Timeless Marketing Lessons: As True Now As They Ever Were

Article by:
Dennis Hoffman, EO DC
Dennis Hoffman
EO DC

After his mother made him quit his doughnut route, Dennis Hoffman became a serial — and sometimes parallel — entrepreneur. He is currently the President of CashBox, a data­base marketing firm specializing in non-profit fundraising, and owns parts of several other businesses in the direct marketing industry. Dennis is a seven-year member of EO DC and can be reached via email at DennisH@CashBox360.com.

After his mother made him quit his doughnut route, Dennis Hoffman became a serial — and sometimes parallel — entrepreneur. He is currently the President of CashBox, a data­base marketing firm specializing in non-profit fundraising, and owns parts of several other businesses in the direct marketing industry. Dennis is a seven-year member of EO DC and can be reached via email at DennisH@CashBox360.com.

It was 1974, and no one thought twice when my mother let her 8-year-old son deliver doughnuts door to door. Every Saturday before dawn, the Krispy Kreme truck delivered a pallet of fresh-boxed dough­nuts to our front yard. That first morning, I packed my wagon with doughnuts and walked next door. Mrs. Hettenhouser explained that she didn’t want all that sugar in her house but gave me a dime to buy myself a doughnut. Then I went to my best friend Donny’s house. No one answered, so I knocked louder. Donny loved doughnuts. Before I made it to the corner, I learned my first lesson— don’t bother with houses that don’t have any lights on.

A few hours later, I learned the next piece. Doughnuts don’t sell well in the afternoon. My doughnuts sold easily in the first couple of hours after people turned their lights on. During the next few weeks, I figured out that if I could make it to a house before they ate breakfast, a lot more people would buy.

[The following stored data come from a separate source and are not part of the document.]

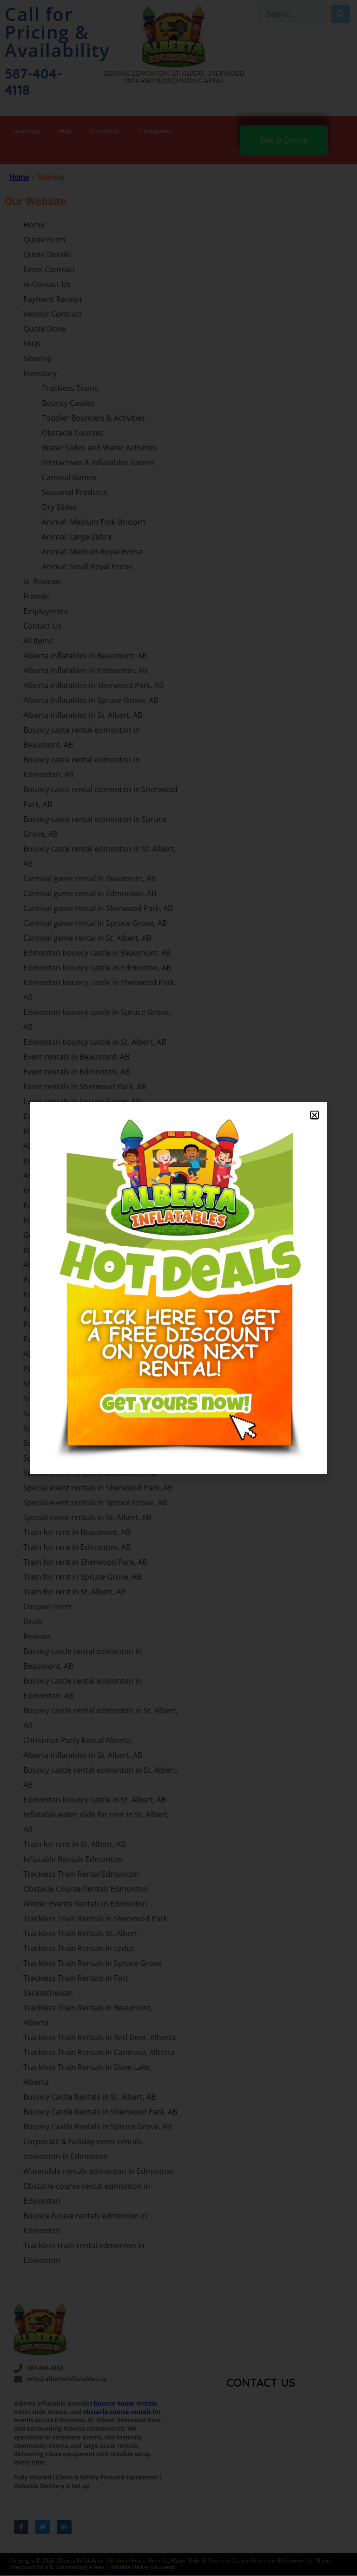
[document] (178, 1288)
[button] (314, 1115)
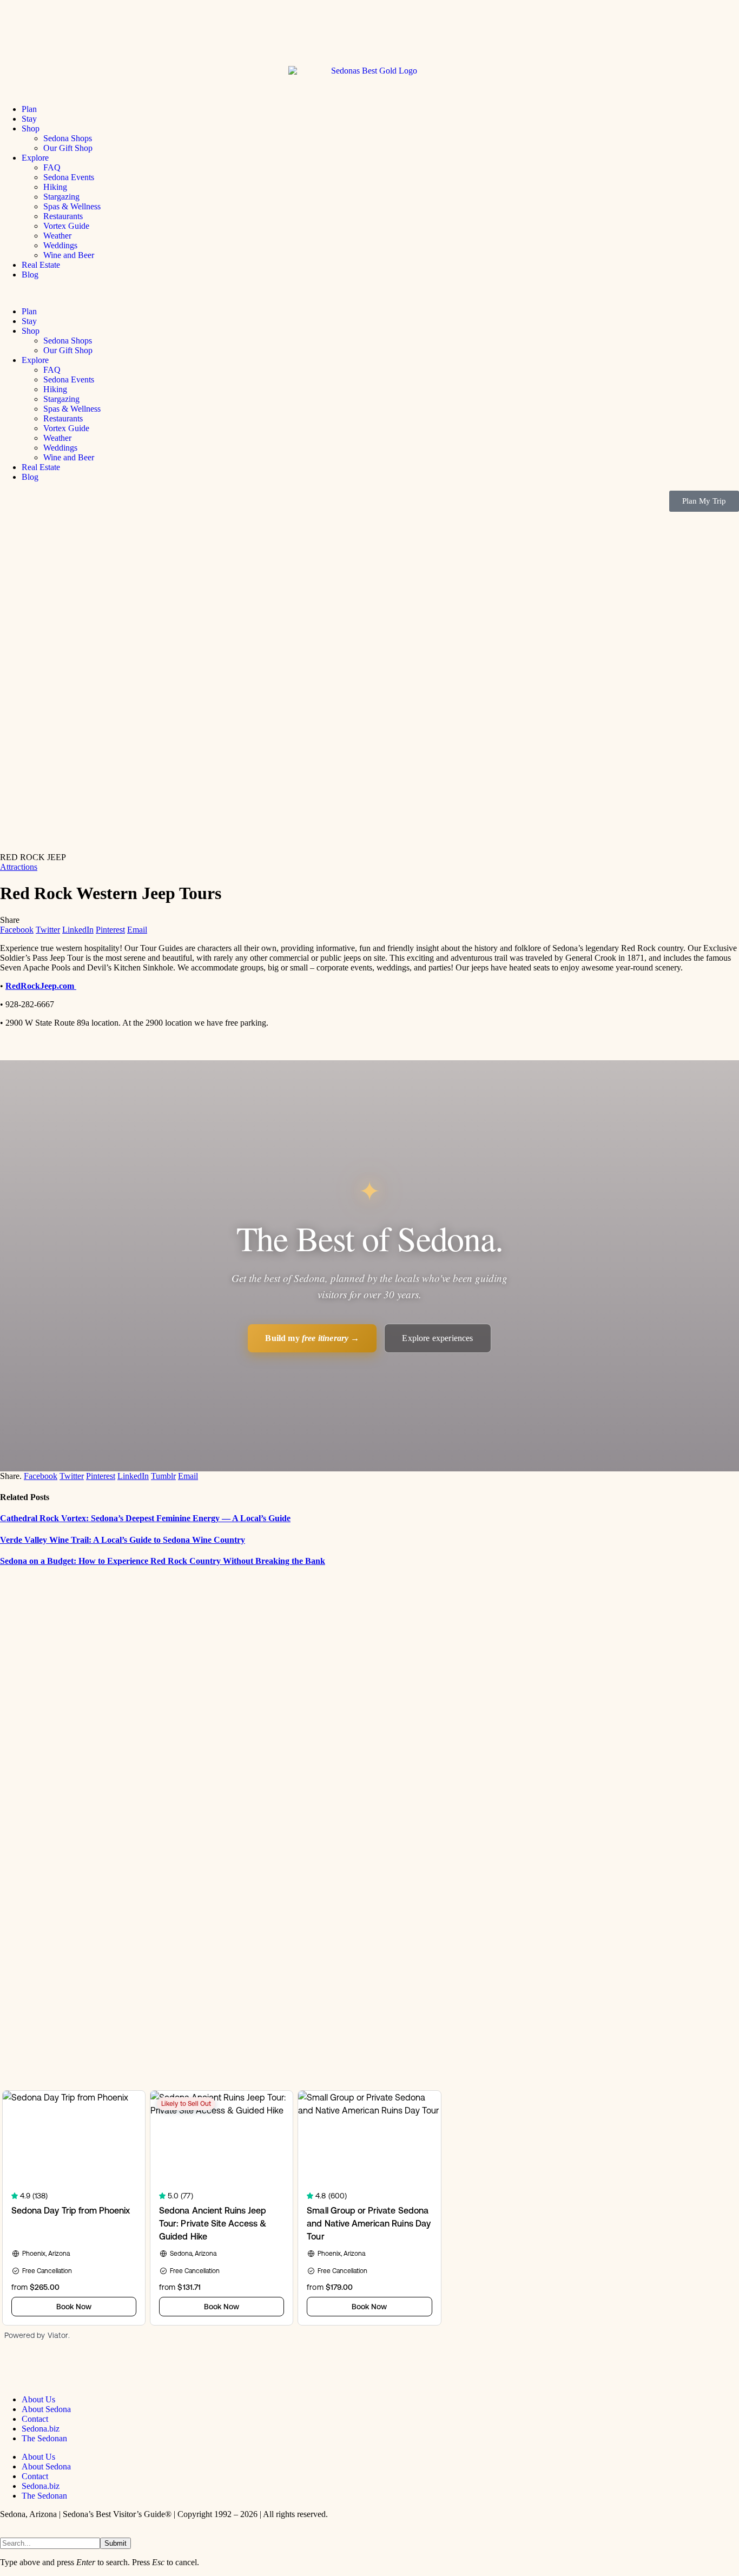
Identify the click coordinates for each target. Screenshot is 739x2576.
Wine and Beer (68, 255)
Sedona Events (68, 177)
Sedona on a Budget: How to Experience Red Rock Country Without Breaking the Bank (162, 1561)
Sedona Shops (67, 138)
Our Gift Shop (68, 148)
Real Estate (41, 264)
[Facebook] (13, 2370)
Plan (29, 109)
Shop (30, 128)
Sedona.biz (41, 2428)
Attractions (18, 866)
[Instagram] (101, 2370)
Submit (115, 2543)
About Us (38, 2399)
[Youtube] (71, 2370)
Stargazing (61, 196)
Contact (35, 2418)
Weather (57, 235)
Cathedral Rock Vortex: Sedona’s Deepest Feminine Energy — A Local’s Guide (145, 1518)
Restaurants (63, 216)
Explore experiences (437, 1338)
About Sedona (46, 2409)
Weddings (60, 245)
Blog (30, 274)
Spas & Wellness (72, 206)
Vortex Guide (66, 225)
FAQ (52, 167)
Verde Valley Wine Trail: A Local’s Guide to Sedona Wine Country (122, 1539)
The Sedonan (44, 2438)
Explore (35, 157)
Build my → (312, 1338)
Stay (29, 118)
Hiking (55, 186)
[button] (369, 293)
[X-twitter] (42, 2370)
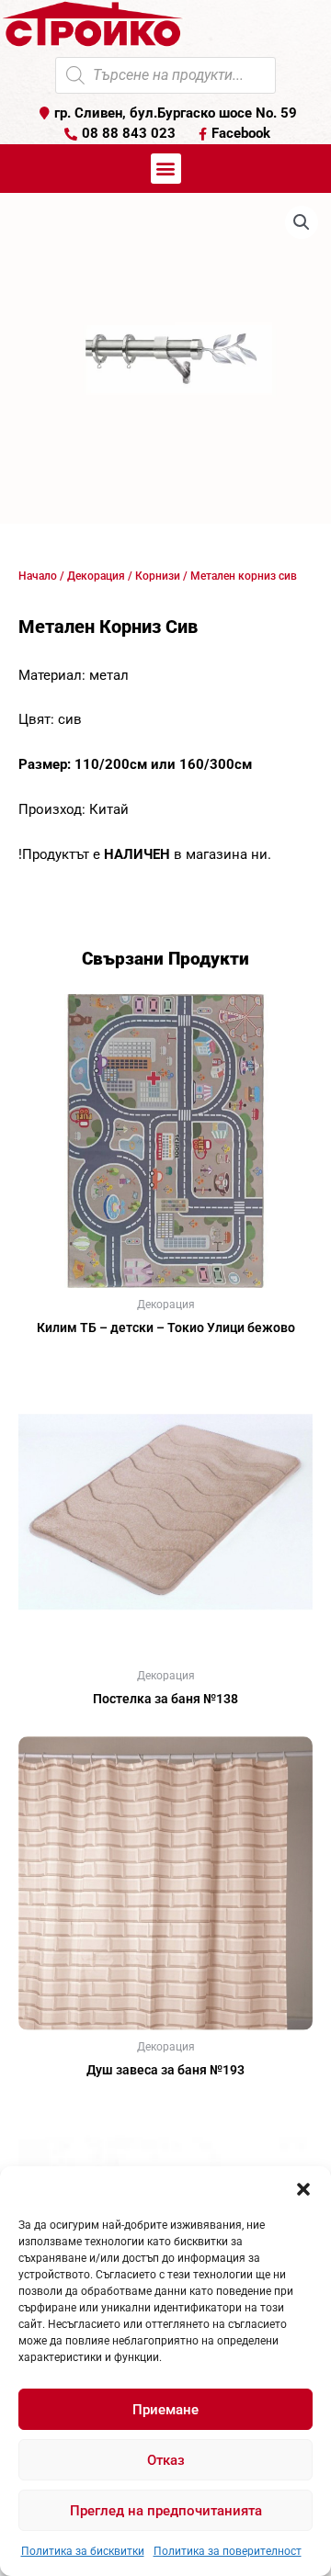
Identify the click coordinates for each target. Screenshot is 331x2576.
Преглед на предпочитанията (166, 2511)
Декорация (96, 576)
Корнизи (157, 576)
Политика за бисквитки (82, 2551)
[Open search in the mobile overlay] (165, 75)
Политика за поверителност (228, 2551)
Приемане (165, 2409)
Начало (37, 576)
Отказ (166, 2460)
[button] (303, 2189)
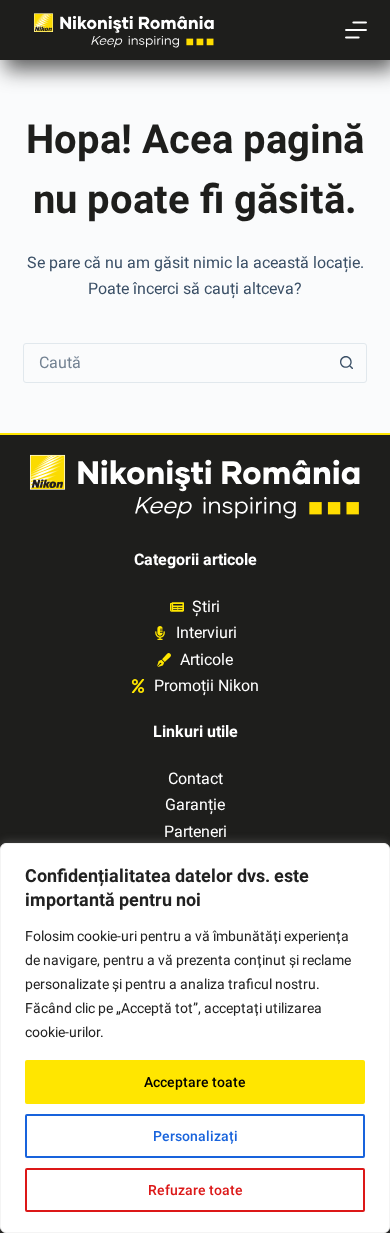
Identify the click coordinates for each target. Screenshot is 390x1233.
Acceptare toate (195, 1082)
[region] (195, 1038)
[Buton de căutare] (347, 363)
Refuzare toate (195, 1190)
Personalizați (195, 1136)
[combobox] (175, 363)
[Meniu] (356, 30)
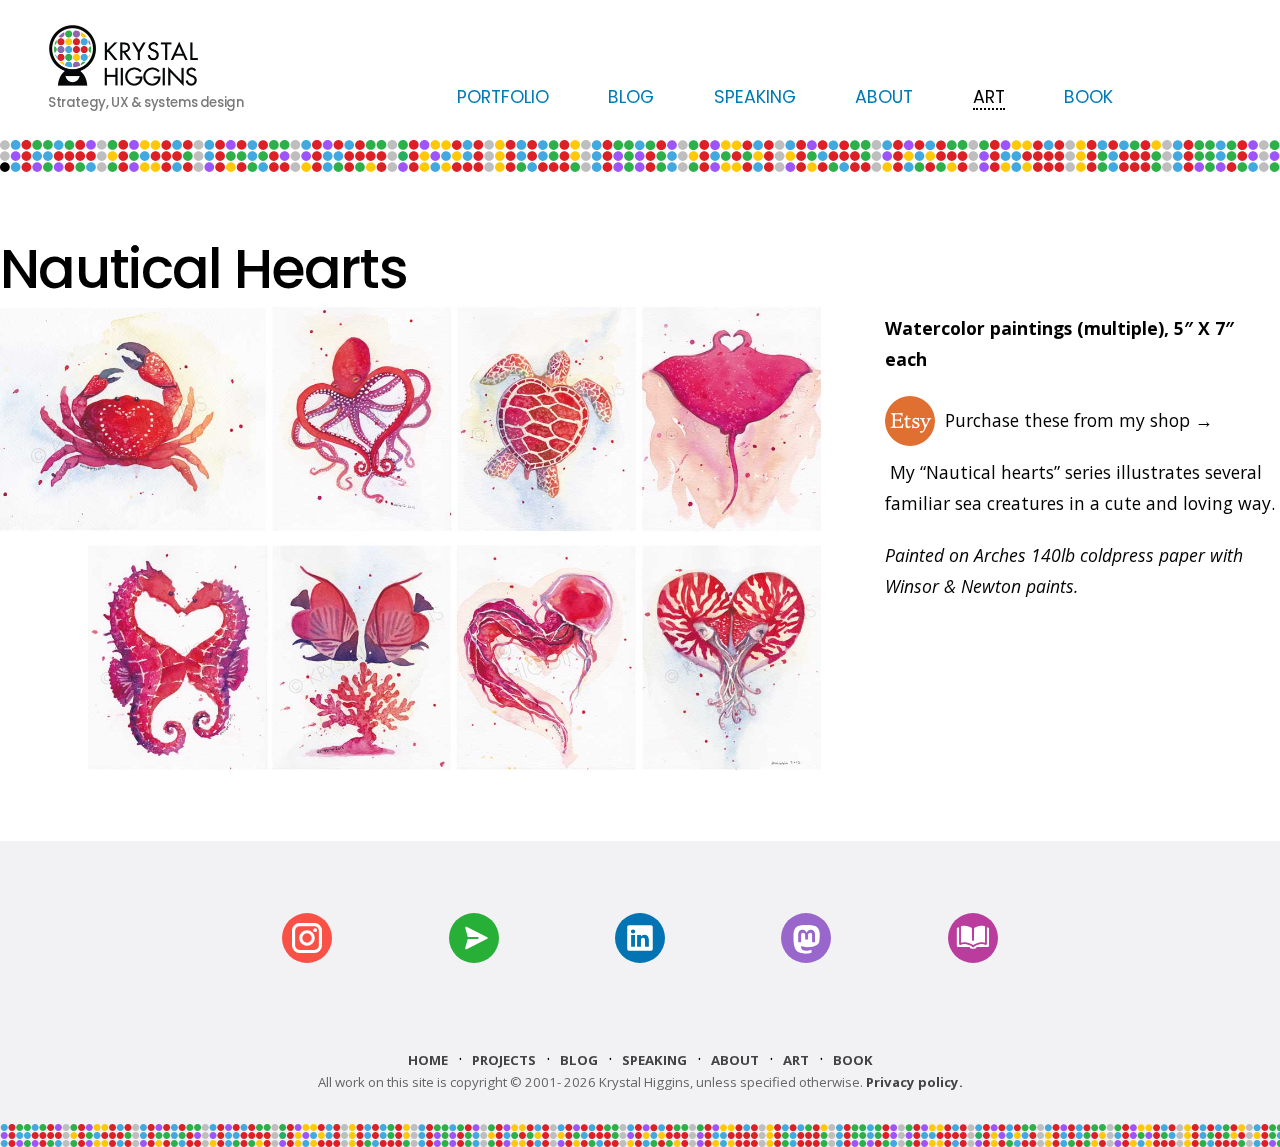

My Uncle Denny put big baskets on the back of my bike. I had to move fast. I started learning who would buy every week. First thing when the truck came, I’d ride to all of those houses and leave a box of dough­nuts inside their screened doors. I’d come back in the afternoon for my money.

A few minutes later, I’d ride my bike through the same neighborhoods and watch for houses with lights on. Those were my hot prospects. Then, as the morning got later and even the hippies had finished breakfast, I’d ditch my bike and bring my little brother David along. David really helped sales. He was so cute.

Today, I’m a direct marketing consultant. And the lessons I learned with my Krispy Kreme doughnuts help my clients net a lot more money.

Sell to current customers.
My doughnuts would have been stale by Sunday morning, so I never tried reselling the next day. I’m sure that if I had, my best prospects would have been the same people who bought the day before. It’s never too soon to resell to current clients. And it’s almost impossible to sell to them too often.

Don’t give customers the chance to say no.
Once I knew who was going to buy every week, I delivered the doughnuts without asking. Just about everyone I delivered to paid for the doughnuts I dropped off. The few boxes of doughnuts I wasted on people who were out of town or on diets were more than paid for by my steady sales.

The first sale is always the hardest.
That’s why I brought my brother along. Packaging matters. And when you sell a service, your humanity is your packaging. Share details of your life with your customers. If you’re selling a product, the packaging is just as important (if not more important) than what you’re selling. Use what you have. Make sure your customers and employees know what makes you and your product unique.

Deliver what you promise.
I wouldn’t be at all shocked if my mother still has boxes of doughnuts in the back of her freezer. Because there was a Saturday morning 32 years ago when snow was piled on the ground and the truck came late. And even once the truck came, I didn’t move very quickly. I ended the day with a lot of extra doughnuts. Even worse, some of my regular custom­ers cancelled their “subscriptions” when I showed up at their doors after lunch. They were nice about it, but I gave them an opening to say no.